■ Task objective
Since pictures do not belong in the copy, please repeat every record below exactly without them.

■ Data to examine

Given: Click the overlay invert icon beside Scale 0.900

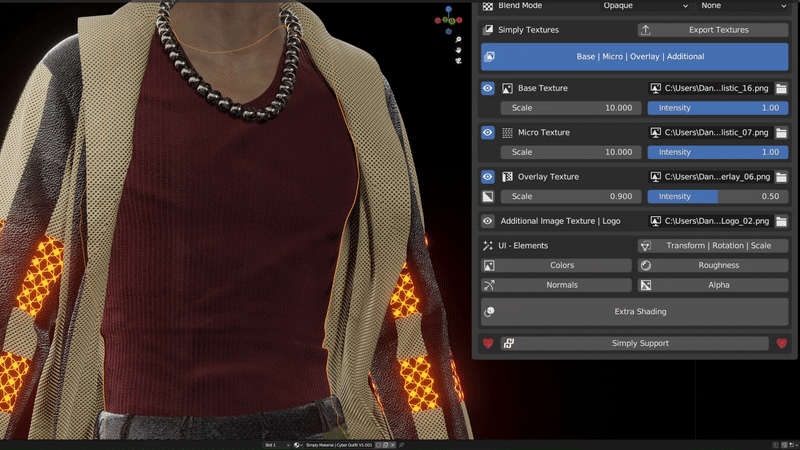Looking at the screenshot, I should [x=488, y=197].
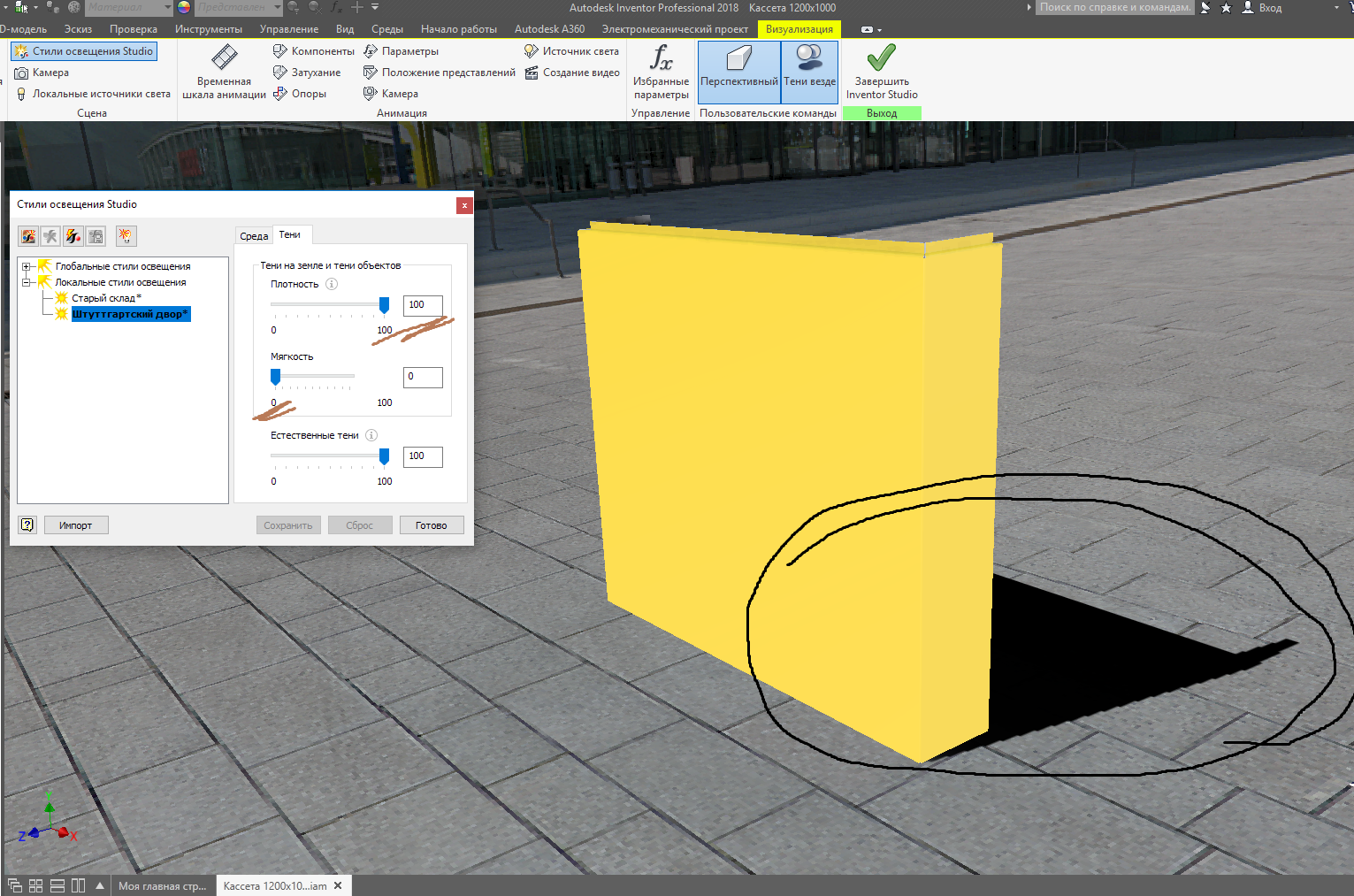The width and height of the screenshot is (1354, 896).
Task: Toggle Перспективный view mode
Action: click(x=738, y=71)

■ Response area
Given: Click the overlay invert icon beside Scale 0.900

Looking at the screenshot, I should [x=488, y=197].
The width and height of the screenshot is (1354, 896).
Task: Toggle Перспективный view mode
Action: click(x=738, y=71)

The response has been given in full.